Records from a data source
========

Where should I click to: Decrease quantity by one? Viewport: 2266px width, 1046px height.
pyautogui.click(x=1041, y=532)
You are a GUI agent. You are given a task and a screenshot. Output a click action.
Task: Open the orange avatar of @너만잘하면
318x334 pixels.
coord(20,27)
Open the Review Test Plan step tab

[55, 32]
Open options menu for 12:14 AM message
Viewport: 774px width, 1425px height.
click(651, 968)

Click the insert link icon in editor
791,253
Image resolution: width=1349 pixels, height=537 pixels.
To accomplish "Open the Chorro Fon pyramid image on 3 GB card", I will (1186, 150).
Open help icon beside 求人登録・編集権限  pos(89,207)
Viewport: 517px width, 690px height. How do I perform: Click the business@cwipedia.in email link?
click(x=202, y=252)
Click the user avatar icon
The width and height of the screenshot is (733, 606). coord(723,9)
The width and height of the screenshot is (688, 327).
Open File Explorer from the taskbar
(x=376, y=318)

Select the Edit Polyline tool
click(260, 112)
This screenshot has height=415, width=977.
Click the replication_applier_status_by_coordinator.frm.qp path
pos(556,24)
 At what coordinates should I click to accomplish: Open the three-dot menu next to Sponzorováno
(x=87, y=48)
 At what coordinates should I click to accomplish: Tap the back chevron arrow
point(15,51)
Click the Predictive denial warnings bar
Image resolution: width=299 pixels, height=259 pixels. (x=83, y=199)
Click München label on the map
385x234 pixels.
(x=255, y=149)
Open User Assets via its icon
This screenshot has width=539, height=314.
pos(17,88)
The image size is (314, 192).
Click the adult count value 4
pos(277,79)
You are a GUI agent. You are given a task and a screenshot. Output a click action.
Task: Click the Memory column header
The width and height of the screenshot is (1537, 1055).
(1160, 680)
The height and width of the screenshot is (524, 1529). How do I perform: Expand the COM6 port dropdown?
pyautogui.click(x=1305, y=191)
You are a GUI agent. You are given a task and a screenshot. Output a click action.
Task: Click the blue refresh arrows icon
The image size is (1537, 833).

========

● Exercise requirements:
Every line of the records that includes the word "size" should be gathered.

● Result of this exercise:
The image size is (314, 192).
The image size is (1537, 833).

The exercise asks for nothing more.